++++ DATA ++++

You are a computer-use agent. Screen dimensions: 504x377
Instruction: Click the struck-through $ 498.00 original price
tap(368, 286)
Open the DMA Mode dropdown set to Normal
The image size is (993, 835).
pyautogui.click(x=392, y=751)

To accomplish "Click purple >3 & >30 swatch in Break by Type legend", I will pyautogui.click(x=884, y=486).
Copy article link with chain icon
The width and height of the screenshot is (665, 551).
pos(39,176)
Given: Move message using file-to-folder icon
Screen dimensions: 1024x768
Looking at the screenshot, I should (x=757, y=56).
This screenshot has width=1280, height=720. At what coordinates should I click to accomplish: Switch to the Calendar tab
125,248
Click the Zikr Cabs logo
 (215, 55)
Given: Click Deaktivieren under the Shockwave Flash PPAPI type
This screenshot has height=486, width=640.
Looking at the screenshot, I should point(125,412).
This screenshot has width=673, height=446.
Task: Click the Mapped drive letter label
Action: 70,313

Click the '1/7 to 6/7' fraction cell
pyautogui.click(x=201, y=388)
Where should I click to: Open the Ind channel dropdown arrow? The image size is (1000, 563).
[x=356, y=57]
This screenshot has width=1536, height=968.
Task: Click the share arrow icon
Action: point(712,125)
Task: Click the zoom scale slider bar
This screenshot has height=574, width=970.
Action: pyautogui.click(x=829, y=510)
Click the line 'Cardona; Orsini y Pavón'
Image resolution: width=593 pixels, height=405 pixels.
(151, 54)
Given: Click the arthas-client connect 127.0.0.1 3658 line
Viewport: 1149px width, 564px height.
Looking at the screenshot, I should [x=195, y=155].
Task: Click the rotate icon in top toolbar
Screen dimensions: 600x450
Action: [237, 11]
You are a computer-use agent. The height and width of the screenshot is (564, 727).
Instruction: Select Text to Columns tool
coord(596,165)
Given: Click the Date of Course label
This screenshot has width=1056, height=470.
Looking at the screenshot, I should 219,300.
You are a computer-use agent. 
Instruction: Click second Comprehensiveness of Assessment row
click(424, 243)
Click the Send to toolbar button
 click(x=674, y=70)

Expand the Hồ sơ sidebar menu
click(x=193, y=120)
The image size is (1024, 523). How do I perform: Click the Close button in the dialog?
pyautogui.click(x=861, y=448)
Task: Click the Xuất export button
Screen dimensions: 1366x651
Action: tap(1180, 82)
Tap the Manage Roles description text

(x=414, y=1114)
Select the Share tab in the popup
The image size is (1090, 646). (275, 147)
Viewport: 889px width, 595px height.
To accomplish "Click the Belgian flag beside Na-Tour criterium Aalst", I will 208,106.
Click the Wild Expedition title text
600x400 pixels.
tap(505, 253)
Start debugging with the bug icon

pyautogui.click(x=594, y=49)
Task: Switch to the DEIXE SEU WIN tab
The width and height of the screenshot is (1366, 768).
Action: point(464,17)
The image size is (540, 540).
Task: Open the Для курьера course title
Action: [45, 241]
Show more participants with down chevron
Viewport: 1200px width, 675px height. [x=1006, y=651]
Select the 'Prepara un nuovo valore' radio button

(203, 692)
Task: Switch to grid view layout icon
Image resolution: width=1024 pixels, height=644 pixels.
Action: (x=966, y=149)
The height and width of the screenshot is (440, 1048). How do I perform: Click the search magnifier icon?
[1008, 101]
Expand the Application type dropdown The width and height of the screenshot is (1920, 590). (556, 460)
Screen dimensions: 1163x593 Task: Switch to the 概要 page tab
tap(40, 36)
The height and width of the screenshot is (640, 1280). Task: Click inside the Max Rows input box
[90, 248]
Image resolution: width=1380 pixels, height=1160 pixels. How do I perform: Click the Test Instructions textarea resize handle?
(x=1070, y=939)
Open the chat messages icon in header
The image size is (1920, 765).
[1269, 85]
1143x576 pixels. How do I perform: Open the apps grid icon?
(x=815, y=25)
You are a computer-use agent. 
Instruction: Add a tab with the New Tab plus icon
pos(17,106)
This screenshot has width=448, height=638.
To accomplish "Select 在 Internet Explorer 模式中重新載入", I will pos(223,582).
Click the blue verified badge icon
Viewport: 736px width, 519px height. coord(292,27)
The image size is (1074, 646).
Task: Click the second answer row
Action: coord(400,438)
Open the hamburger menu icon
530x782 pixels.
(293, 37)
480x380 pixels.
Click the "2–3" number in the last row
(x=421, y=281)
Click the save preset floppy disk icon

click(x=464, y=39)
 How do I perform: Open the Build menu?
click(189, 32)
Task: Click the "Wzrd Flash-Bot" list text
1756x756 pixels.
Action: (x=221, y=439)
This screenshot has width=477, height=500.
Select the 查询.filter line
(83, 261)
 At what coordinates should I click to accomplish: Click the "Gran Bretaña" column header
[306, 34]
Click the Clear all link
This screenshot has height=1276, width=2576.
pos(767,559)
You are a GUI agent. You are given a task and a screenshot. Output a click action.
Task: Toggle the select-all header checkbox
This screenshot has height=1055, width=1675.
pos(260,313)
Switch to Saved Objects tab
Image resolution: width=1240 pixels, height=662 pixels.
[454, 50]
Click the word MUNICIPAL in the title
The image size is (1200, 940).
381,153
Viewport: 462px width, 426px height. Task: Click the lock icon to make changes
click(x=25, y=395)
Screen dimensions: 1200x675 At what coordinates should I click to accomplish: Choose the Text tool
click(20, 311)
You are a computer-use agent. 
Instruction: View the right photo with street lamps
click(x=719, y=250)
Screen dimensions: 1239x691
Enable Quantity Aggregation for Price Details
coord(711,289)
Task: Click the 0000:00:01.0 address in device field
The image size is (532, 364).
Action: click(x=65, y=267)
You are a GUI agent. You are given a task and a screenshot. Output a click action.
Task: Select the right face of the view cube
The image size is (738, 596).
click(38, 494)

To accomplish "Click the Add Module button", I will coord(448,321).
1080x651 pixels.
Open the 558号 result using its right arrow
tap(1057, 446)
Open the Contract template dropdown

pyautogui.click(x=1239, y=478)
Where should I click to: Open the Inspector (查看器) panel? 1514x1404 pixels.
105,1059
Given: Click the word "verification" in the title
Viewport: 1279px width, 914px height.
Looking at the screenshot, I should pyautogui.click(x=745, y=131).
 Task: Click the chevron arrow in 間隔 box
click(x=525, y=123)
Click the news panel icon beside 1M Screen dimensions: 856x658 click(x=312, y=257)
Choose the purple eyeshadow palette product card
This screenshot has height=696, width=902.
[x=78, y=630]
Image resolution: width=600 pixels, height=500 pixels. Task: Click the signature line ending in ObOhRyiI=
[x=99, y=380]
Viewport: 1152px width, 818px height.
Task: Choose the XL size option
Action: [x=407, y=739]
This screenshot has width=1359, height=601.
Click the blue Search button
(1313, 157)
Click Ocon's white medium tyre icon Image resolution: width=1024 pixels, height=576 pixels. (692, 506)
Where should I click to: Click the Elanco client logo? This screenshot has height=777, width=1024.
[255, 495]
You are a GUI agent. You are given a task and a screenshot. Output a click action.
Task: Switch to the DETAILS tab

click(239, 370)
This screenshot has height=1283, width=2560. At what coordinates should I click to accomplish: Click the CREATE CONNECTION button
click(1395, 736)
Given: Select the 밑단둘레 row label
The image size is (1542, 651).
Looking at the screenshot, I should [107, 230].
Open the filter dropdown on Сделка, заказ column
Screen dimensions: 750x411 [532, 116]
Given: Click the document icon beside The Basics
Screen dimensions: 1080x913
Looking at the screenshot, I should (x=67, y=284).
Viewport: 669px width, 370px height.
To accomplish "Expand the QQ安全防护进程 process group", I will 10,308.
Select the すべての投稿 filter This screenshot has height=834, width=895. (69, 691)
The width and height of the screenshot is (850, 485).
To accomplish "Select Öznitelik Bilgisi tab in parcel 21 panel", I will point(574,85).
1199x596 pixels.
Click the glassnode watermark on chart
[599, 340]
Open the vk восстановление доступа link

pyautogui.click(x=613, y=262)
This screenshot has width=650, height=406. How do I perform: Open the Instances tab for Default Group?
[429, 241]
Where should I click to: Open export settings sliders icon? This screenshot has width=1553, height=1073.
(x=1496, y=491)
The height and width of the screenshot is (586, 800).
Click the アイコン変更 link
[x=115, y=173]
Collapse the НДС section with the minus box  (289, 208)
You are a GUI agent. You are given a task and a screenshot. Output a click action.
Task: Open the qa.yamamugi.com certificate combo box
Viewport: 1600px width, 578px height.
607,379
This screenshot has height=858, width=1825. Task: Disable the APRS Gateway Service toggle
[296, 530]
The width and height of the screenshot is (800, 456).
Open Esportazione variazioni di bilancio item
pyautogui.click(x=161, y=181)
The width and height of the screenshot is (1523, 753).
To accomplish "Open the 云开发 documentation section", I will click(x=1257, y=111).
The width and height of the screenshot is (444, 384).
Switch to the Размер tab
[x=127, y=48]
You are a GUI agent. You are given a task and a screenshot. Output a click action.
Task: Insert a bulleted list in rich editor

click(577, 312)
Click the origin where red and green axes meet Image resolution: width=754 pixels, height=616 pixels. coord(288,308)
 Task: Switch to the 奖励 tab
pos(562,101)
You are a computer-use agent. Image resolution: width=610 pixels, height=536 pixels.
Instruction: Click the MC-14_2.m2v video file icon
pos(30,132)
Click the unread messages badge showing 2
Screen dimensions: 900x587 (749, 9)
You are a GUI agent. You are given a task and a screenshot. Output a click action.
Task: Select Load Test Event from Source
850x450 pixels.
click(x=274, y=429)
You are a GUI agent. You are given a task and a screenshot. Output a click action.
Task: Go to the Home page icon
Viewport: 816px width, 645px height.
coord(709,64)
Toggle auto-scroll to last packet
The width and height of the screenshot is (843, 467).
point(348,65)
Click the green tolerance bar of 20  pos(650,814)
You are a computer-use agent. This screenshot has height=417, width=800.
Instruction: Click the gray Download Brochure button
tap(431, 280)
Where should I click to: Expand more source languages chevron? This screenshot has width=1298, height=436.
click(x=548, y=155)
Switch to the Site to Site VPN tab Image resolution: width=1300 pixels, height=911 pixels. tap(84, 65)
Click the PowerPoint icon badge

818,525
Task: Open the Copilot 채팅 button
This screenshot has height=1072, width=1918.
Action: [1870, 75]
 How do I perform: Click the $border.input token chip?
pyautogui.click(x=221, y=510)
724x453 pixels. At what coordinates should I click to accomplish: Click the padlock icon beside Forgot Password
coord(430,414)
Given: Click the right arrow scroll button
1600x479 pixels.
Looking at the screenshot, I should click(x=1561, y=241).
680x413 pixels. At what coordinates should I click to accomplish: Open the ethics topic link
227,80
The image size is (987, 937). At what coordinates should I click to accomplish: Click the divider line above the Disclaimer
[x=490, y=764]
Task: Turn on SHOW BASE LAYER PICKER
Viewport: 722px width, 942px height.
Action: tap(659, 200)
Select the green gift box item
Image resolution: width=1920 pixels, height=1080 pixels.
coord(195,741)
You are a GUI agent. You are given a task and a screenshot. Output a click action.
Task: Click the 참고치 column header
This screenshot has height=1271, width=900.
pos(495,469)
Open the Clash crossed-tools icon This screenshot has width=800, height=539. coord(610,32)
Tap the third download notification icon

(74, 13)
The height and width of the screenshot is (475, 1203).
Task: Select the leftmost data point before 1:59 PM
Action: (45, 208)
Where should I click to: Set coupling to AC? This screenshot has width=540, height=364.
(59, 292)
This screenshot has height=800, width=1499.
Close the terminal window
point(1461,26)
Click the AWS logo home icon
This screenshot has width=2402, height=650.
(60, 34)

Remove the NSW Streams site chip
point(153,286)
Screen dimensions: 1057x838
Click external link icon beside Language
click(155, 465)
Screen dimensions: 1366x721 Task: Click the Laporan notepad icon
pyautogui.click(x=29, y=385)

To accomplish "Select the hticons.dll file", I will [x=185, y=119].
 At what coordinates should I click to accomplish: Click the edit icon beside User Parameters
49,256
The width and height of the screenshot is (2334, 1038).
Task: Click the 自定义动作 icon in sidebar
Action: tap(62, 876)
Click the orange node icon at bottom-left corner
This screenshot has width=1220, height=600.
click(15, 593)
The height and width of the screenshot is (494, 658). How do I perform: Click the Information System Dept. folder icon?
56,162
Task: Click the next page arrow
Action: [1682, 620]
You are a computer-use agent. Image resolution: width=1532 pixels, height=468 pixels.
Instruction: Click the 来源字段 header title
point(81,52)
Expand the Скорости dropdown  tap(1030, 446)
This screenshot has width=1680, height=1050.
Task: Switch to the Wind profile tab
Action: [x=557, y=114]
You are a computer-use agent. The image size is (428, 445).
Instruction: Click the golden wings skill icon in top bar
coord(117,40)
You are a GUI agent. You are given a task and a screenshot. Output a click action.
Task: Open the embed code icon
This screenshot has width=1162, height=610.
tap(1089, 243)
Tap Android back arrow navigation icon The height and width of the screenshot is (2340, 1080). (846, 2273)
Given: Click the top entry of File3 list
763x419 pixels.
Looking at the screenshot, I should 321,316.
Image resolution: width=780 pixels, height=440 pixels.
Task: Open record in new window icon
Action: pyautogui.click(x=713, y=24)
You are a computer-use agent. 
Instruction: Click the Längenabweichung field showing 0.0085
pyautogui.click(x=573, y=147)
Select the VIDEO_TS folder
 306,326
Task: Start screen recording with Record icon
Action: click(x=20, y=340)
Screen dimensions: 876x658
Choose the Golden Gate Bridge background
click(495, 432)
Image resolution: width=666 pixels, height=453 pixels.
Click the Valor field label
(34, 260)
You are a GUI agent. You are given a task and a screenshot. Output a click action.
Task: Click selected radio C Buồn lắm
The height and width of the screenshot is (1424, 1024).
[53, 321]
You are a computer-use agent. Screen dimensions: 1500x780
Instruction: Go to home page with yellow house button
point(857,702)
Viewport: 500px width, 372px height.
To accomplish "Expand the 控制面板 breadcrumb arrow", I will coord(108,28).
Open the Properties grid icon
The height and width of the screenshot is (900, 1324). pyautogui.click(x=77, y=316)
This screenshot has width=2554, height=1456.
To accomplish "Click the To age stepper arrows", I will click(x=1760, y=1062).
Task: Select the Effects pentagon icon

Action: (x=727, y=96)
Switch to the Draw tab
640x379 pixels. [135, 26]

++++

> _PROBLEM_:
Your task is to copy each line of the material that contains the word "section".

> _EXERCISE RESULT_:
Collapse the НДС section with the minus box  (289, 208)
To accomplish "Open the 云开发 documentation section", I will click(x=1257, y=111).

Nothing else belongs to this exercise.